This review has been ‘repurposed’ from my other site, theOneliner.com
It’s been bouncing around the festival circuits for a while, received positively, and only narrowly escaped coverage in one of our incomparable EIFF podcasts, but Tropa de Elite or Elite Squad thundered out to, er, a hugely limited release. Anyway, figured it’s about time we stopped rudely ignoring it.
The Elite Squad in question is BOPE, Brazil’s rough SWAT equivalent, called in for those tough jobs that normal rozzers either can’t or won’t satisfy. With police corruption endemic to the point of making 30’s era, pre-Eliot Ness Chicago PD look like a collection of angels, it seems that Captain Nascimento (Wagner Moura) and his guys are the only ones not accepting payola from drug dealing gangsters or shaking down innocents for cash.
As such it’s natural for city bigwigs to call on BOPE to provide security for the Pope’s 1997 visit to Rio and while it’s briefly insinuated that this is going to be a peg on which to hang the film, it rather quickly becomes a complete irrelevance. The main thrust of the narrative deals more with Nascimento’s efforts to find a suitable replacement for himself in BOPE, as the understandable stresses involved in his job are starting to take a toll on Nascimento and his home life. He wants out, and seemingly can’t get out until he’s replaced.

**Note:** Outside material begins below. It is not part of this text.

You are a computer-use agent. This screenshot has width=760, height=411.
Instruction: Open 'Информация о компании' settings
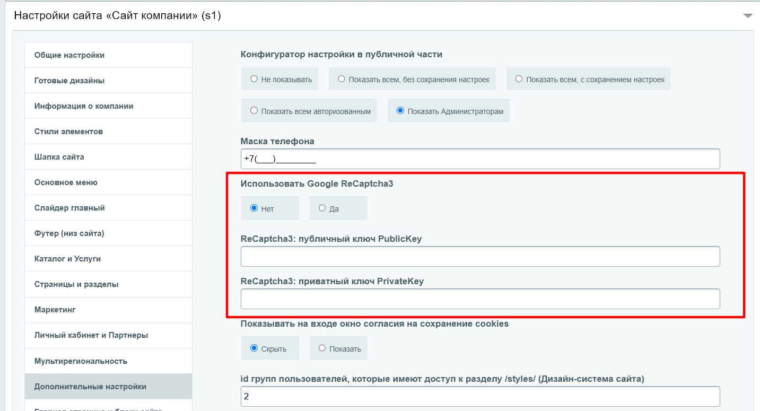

The two obvious candidates are Neto (Caio Junqueira) and Andre Matias (Andre Ramiro), old friends and two rare straight policemen whose earnest efforts to make a difference are stymied by corruption and bureaucracy. Neto is described as the brains of the operation and Andre as the heart, which sounds more like something from a Pokemon cartoon than a gritty police drama, but what the hey. Neto also has hopes of becoming a lawyer and studies or the same at a local college.
It’s this that becomes the spanner in the works for the pair, with Neto falling in love with an idealistic student whose social work with the favella’s poor brings her, and by extension Neto into closer contact with the drug dealing gangsters than is particularly healthy for an idealistic young cop, and it’s not long before this starts to cause conflicts with his attempts to clean up the force as well as the streets.
I must confess, I didn’t really get quite what the fuss is about Elite Squad. For a film that’s walked away with a decent number of awards already, including the terrifying Golden Bear of Berlin, I was rather underwhelmed, although that’s not to say it’s a bad film. It is, however, a film with a structure that seems designed to dilute your attention amongst many strands and concepts that never quite mesh into the same narrative.
There’s the bit that deals with corruption in the po-po. There’s the bit that deals with the brutal admission / training programs for getting into the squad. There’s the bid that deals with Nascimento’s stress issues. There’s the bit that looks at social inequality. There’s a lot of bits, but when thrown together they bounce off each other and remain a bunch of bits rather than congealing into one pleasing film-shaped lump.
Most of the duty for keeping the film together falls on a narrative voice-over from Nascimento’s character, and while it’s functional enough to keep the film moving, it rarely feels like anything other than the easiest, laziest way to link scenes and serves largely to distance us from Andre and Neto rather than involving us with them. A pity really, as the acting performances on their own are more than good enough to tell us everything Nascimento does in V/O and serves as more evidence for the maxim that there’s practically no film with a voiceover that wouldn’t be immediately made substantially better by removing the voiceover.
For that more than anything else, I’m left if not cold then somewhat lukewarm by this film. The concept of City of God crossed with Narc, which is about as succinct a summary for Elite Squad as I can come up with, really ought to be a very compelling one indeed, but the execution falls a little too flat to make it a truly impressive film. It is however a film put together well enough to make it worth a look, certainly more so than many of the films we’ve covered lately, but I’m not sold on it being quite the revelation that it’s claimed to be.